El tiempo siempre da la hora y porque no la verdad.
Todos los momentos se convierten en circunstancias que dan emociones, estas son nuevas oportunidades de embargar las propias ilusiones, las cuales dan avances y en otros momentos generan utopías.
Después de muchos fracasos, aprendemos a escuchar las voces evidentes. Reflexionamos y comenzamos nuevamente a creer que aún tenemos tiempo para aguardar lo venidero, como la mejor oportunidad para nuestras ideas cortas. Muchos persiguen designios, pero pocos son la fortaleza de otros, y hoy el mundo necesita más de esas voces amigas que nos lleven a reflexionar que aquellos que nos ordenan la existencia, ya que la vida tiene múltiples facetas.
Hoy podemos ayudar a romper las barreras de la ingenuidad y evitar la repetición de los mismos errores, serán tiempos para creer y aprender, ¡porque esta es la mejor opción!
Comencemos, ¿el tiempo es la primera incógnita o es solo una anécdota? Cómo seres humanos creamos la realidad con los pensamientos y las acciones, pero estas cuando son compartidas nos ayudan a desarrollar con claridad lo histórico de nosotros y los espíritus que nos gobiernan.
Por ello debemos siempre traer los recuerdos con exactitud y con visión de lo que no debemos repetir, porque si esto pasará del pasado no habremos salido, y esto nos cobija a la repetición de los mismos como de esas personalidades fallidas de nuestra existencia. Ya que aprendemos a temer y a jugar a la par de lo ajeno que ha sido el tiempo con nosotros, sacando así nuestras conductas moralistas de lo establecido por imitación.
Las reflexiones son más que teoría, son parte del conocimiento.
Iniciado desde la cotidianidad, demostrando los errores, nacidos en la publicidad o la legitimidad de las conductas que esclavizan nuestro espíritu desde la idiosincrasia.
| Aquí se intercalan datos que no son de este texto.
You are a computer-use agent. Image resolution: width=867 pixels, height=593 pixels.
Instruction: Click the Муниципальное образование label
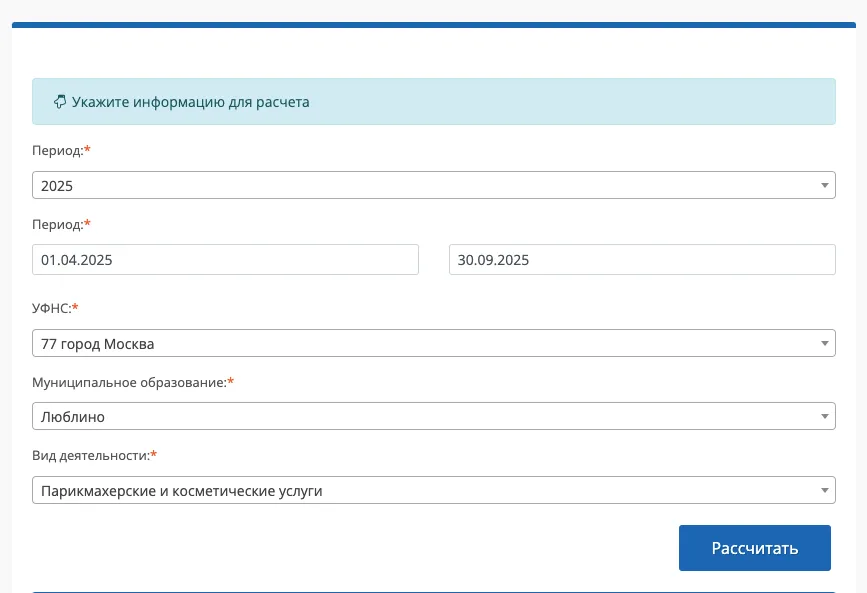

Negándose al acercamiento personal a la explotación máxima de las conductas humanas, que dan respuesta al conservadurismo de los principios aprendidos ya sea por palabras o frases.
Qué invisibilizan las luchas de aquellos representantes de lo familiar y de lo cultural, los cuales son actores demócratas, críticos y progresistas de una sociedad que tiene crisis. Tratando de unificar las culturas y las lenguas primitivas que en pocas palabras dicen más de lo inimaginable, tanto en pureza y sencillez como en profundidad de lo cotidiano.
Esos actores desde hace mucho tiempo atrás aprendieron a nombrar las cosas con claridad, con duda y aún con incredulidad.
Dado que las posiciones en ocasiones están fuera del tiempo y son ideas malinterpretadas que logran hacer hoy la nueva esclavitud, desde el minifundio, el capitalismo, el socialismo y aún la misma demagogia de la guerra y la paz. Por ello un día más es ver con claridad lo que nos ata y lo que nos da libertad.